PM Netanyahu in the Golan
PM Netanyahu in the Golan
Israel news photo: Flash 90

Prime Minister Binyamin Netanyahu also warned Sunday against any plan that President Bashar al-Assad might consider with regard to attempting to cross into Israel.

"We are ready for any development on the Syrian border as well,” the prime minister said in his opening remarks at the weekly Sunday cabinet meeting.

Syrian Army regulars fired a mortar shell Sunday morning from the direction of Be'er Ajam towards the eastern Golan Heights. The shell exploded in an open area in the Hezka region, and no physical injuries were reported.

IDF officials said they did not believe the shell was aimed at Israelis, but rather was another example of “spillover” from the civil war raging between Syrian Army troops and opposition forces.

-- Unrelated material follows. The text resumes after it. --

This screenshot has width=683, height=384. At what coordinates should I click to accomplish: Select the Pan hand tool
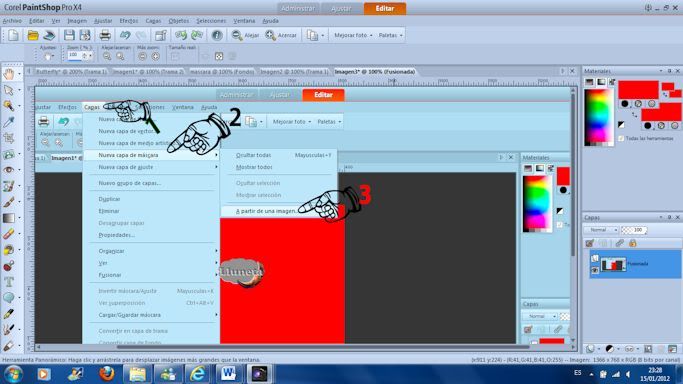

Nevertheless, this is the fifth incident in a week in which the Golan Heights has shelled and fired at by Syrian Army regulars.

Last Thursday, three mortar shells were fired by the Syrian Army into the Golan, including one that landed in a neighborhood in the religious Zionist town of Alonei HaBashan. Miraculously, none of the shells exploded.

Four days ago, an IDF position near the border was hit by stray gunfire -- or so it appeared. No one was injured and no damage was caused.

Two days before that, an Israeli military jeep was hit by Syrian gunfire during a routine patrol on the Golan Heights, AFP reported. There were no casualties.

One week ago, three Syrian Army tanks entered the demilitarized zone via the village of Bir Ajam, into the area that acts as a buffer between Israel and Syria.

The continued spillover has caused the IDF to change the rules of engagement along the Syrian border. Soldiers have been instructed to respond if fire from Syria is dangerous and persistent, according to a report broadcast Friday by Channel 2 television news.